(The problem) Every record must be repeated precisely as it stands.
___ Records shown ___
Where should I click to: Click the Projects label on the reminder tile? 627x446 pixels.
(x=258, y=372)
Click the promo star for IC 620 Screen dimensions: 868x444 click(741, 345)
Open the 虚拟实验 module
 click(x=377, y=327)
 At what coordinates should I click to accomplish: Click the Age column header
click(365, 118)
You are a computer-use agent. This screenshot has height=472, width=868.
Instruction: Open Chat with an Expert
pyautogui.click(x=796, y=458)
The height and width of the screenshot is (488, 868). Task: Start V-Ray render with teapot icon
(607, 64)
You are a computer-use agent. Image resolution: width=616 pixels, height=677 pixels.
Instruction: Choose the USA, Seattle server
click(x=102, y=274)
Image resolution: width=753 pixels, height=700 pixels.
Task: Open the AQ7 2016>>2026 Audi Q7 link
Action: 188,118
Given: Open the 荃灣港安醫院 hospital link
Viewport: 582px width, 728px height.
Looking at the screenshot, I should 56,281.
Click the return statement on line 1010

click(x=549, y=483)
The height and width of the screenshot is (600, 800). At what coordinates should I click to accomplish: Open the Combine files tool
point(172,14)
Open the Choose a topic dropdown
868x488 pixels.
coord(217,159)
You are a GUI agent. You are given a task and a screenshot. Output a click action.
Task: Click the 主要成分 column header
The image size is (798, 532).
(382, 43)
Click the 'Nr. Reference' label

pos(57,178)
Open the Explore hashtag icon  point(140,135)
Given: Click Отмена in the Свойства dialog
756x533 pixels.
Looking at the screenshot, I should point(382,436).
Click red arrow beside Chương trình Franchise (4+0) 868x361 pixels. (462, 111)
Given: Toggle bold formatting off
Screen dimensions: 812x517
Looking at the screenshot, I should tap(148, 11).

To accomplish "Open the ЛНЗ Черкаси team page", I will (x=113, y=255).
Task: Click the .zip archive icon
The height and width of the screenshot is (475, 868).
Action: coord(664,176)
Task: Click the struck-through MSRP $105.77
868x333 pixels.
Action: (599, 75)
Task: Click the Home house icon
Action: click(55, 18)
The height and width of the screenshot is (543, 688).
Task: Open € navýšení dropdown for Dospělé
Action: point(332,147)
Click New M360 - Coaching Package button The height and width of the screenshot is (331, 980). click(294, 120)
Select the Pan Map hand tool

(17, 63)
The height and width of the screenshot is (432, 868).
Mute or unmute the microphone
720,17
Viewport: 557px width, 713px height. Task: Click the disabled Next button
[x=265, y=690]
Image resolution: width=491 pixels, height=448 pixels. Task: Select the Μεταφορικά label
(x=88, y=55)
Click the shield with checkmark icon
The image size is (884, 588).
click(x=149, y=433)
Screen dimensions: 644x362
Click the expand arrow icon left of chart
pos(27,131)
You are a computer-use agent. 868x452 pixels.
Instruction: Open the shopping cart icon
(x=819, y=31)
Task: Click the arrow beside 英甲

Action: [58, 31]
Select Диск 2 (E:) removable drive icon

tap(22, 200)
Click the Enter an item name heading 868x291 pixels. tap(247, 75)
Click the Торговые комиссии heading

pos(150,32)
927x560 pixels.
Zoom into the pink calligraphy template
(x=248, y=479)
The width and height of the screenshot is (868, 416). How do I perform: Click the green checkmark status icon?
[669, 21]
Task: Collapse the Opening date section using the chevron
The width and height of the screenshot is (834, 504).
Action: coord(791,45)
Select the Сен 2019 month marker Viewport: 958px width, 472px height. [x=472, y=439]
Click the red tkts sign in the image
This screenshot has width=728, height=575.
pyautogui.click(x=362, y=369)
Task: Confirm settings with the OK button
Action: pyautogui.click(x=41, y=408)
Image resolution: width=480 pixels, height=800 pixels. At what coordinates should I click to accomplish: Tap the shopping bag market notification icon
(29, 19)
___
(Task output)
Where should I click to: Click the Projects label on the reminder tile? 627x446 pixels.
(x=258, y=372)
Click the promo star for IC 620 Screen dimensions: 868x444 click(741, 345)
Open the 虚拟实验 module
 click(x=377, y=327)
 At what coordinates should I click to accomplish: Click the Age column header
click(365, 118)
You are a computer-use agent. This screenshot has height=472, width=868.
Instruction: Open Chat with an Expert
pyautogui.click(x=796, y=458)
The height and width of the screenshot is (488, 868). Task: Start V-Ray render with teapot icon
(607, 64)
You are a computer-use agent. Image resolution: width=616 pixels, height=677 pixels.
Instruction: Choose the USA, Seattle server
click(x=102, y=274)
Image resolution: width=753 pixels, height=700 pixels.
Task: Open the AQ7 2016>>2026 Audi Q7 link
Action: 188,118
Given: Open the 荃灣港安醫院 hospital link
Viewport: 582px width, 728px height.
Looking at the screenshot, I should 56,281.
Click the return statement on line 1010

click(x=549, y=483)
The height and width of the screenshot is (600, 800). At what coordinates should I click to accomplish: Open the Combine files tool
point(172,14)
Open the Choose a topic dropdown
868x488 pixels.
coord(217,159)
You are a GUI agent. You are given a task and a screenshot. Output a click action.
Task: Click the 主要成分 column header
The image size is (798, 532).
(382, 43)
Click the 'Nr. Reference' label

pos(57,178)
Open the Explore hashtag icon  point(140,135)
Given: Click Отмена in the Свойства dialog
756x533 pixels.
Looking at the screenshot, I should point(382,436).
Click red arrow beside Chương trình Franchise (4+0) 868x361 pixels. (462, 111)
Given: Toggle bold formatting off
Screen dimensions: 812x517
Looking at the screenshot, I should tap(148, 11).

To accomplish "Open the ЛНЗ Черкаси team page", I will (x=113, y=255).
Task: Click the .zip archive icon
The height and width of the screenshot is (475, 868).
Action: coord(664,176)
Task: Click the struck-through MSRP $105.77
868x333 pixels.
Action: (599, 75)
Task: Click the Home house icon
Action: click(55, 18)
The height and width of the screenshot is (543, 688).
Task: Open € navýšení dropdown for Dospělé
Action: point(332,147)
Click New M360 - Coaching Package button The height and width of the screenshot is (331, 980). click(294, 120)
Select the Pan Map hand tool

(17, 63)
The height and width of the screenshot is (432, 868).
Mute or unmute the microphone
720,17
Viewport: 557px width, 713px height. Task: Click the disabled Next button
[x=265, y=690]
Image resolution: width=491 pixels, height=448 pixels. Task: Select the Μεταφορικά label
(x=88, y=55)
Click the shield with checkmark icon
The image size is (884, 588).
click(x=149, y=433)
Screen dimensions: 644x362
Click the expand arrow icon left of chart
pos(27,131)
You are a computer-use agent. 868x452 pixels.
Instruction: Open the shopping cart icon
(x=819, y=31)
Task: Click the arrow beside 英甲

Action: [58, 31]
Select Диск 2 (E:) removable drive icon

tap(22, 200)
Click the Enter an item name heading 868x291 pixels. tap(247, 75)
Click the Торговые комиссии heading

pos(150,32)
927x560 pixels.
Zoom into the pink calligraphy template
(x=248, y=479)
The width and height of the screenshot is (868, 416). How do I perform: Click the green checkmark status icon?
[669, 21]
Task: Collapse the Opening date section using the chevron
The width and height of the screenshot is (834, 504).
Action: coord(791,45)
Select the Сен 2019 month marker Viewport: 958px width, 472px height. [x=472, y=439]
Click the red tkts sign in the image
This screenshot has width=728, height=575.
pyautogui.click(x=362, y=369)
Task: Confirm settings with the OK button
Action: pyautogui.click(x=41, y=408)
Image resolution: width=480 pixels, height=800 pixels. At what coordinates should I click to accomplish: Tap the shopping bag market notification icon
(29, 19)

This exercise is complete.